Los in­ver­sores miran a Estados Unidos y ob­vian las di­fi­cul­tades pre­vistas para 2021

La banca arranca el año a tope en bolsa sin grandes argumentos de peso

Los ex­pertos alertan de otro año de mucha vo­la­ti­lidad para el sector fi­nan­ciero

Bancos en la Bolsa
Bancos en la Bolsa

La banca es­pañola ha em­pe­zado el nuevo año como un tiro en bolsa. Cinco se­siones le han bas­tado para amasar una subida del 8% que du­plica la del Ibex 35. Un re­bote ex­tra­or­di­nario con el que muy pocos con­taban en este co­mienzo de año en el que, más allá del co­ro­na­virus y el factor me­teo­ro­ló­gico, casi todo pasa por Estados Unidos Unidos para lo bueno y para lo malo. Pero los in­ver­sores pre­fieren ver el vaso medio lleno. O algo más que eso.

El mercado quiere cotizar crecimiento, y liga el despegue de la economía mundial a la victoria sin discusión de los demócratas al otro lado del Atlántico. Los precios de los bonos estadounidenses se han caído en la misma proporción en la que suben las rentabilidades. La del bono a 10 años americano ha superado el nivel del 1% por primera vez desde marzo y el mercado apuesta por más subidas a medida que se confirmen los nuevos estímulos fiscales que se esperan lleguen a espuertas desde las filas demócratas.

La banca cotiza este escenario con euforia. ¿Demasiada euforia? "Hay mucha liquidez en el mercado y la banca sigue a unos precios atractivos en bolsa. Pero la subida está siendo demasiado rápida y me temo que tiene un componente muy especulativo. Está entrando mucho dinero que busca plusvalías a muy corto plazo aprovechando el momento en Estados Unidos. Pero conviene no olvidar que los efectos sobre la banca española serán limitados y sin repercusión inmediata", señala un veterano analista.

Efectivamente, hay consenso entre los expertos en que no hay grandes argumentos de peso que justifiquen este primer minirally del año. Es evidente que tras la subida histórica de casi el 50% de noviembre la banca ha cambiado de cara en bolsa y que ahora el sentimiento de los inversores es otro, pero conviene no olvidar que el sector se enfrenta a un año otra vez muy duro. Pero de momento las incertidumbres no cotizan en el parqué.

"Cuando uno ve que el euríbor a 12 meses empieza el año cayendo por debajo del -0,5% que es el nivel de la tasa de depósito del Banco Central Europeo (BCE) no se puede ser demasiado optimista. Europa tiene sus propios problemas y una tercer ola del coronavirus en marcha que lo va a condicionar todo al menos en la primera mitad del año. En el caso de la banca española, no es serio pensar en una recuperación potente de los resultados", señalan en una gran gestora internacional.

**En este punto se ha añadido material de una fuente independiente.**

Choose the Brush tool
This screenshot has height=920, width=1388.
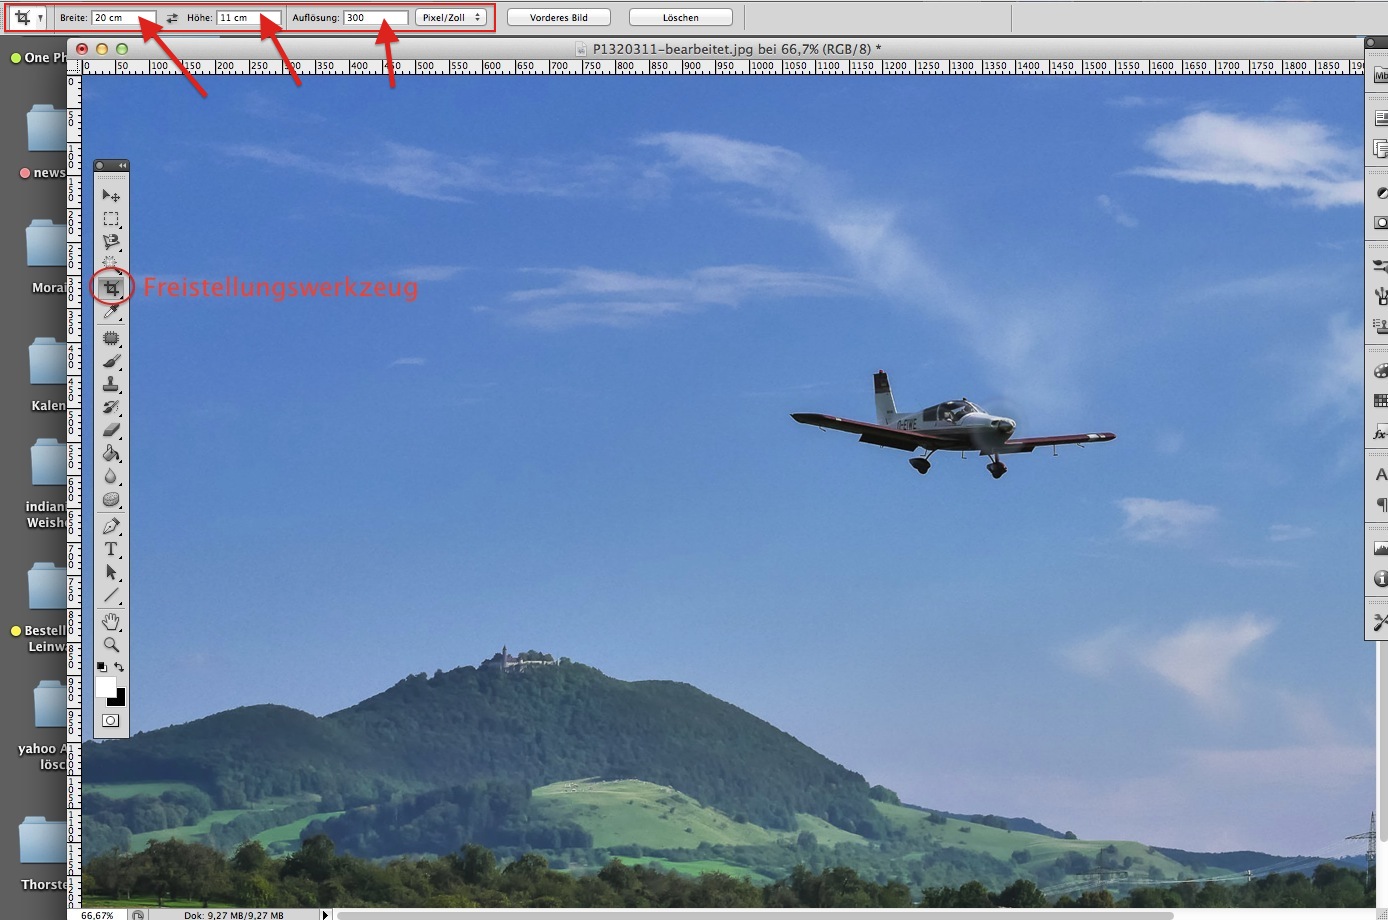111,361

Con estas cartas sobre la mesa, los expertos prevén un año de mucha volatilidad y continuos bandazos. Primero, porque los resultados del primer trimestre sufrirán el doble impacto de los tipos de interés negativos y de la nueva ofensiva del Covid-19. Y segundo, por el temor a un fuerte aumento de la morosidad tras las moratorias y por el impacto de los créditos avalados por el ICO. No es un escenario precisamente idílico, aunque la bolsa refleja otra realidad.

"Se diría que el mercado está apostando por unos buenos resultados del último trimestre de 2020 y por unos 'guidance' mucho más optimistas para 2021 de los primeros ejecutivos de las entidades. Es verdad que el mercado está cotizando que lo peor ya ha pasado. Y puede ser, porque las vacunas son una realidad y la incertidumbre se va despejando en Estados Unidos. Pero el movimiento de la banca en bolsa me parece demasiado brusco", señalan fuentes bursátiles.

En conjunto, los agentes de mercado habrían preferido un arranque de año más suave de la banca. Creen que los excesos no son buenos, máxime cuando queda todo el año por delante. Lo cierto es que hay dinero para la banca, mucho dinero, pero la clave es si las posiciones que están tomando los gestores son estables o de rápida ida y vuelta. De momento, no hay quien para a la banca en bolsa. ¿Hasta cuándo?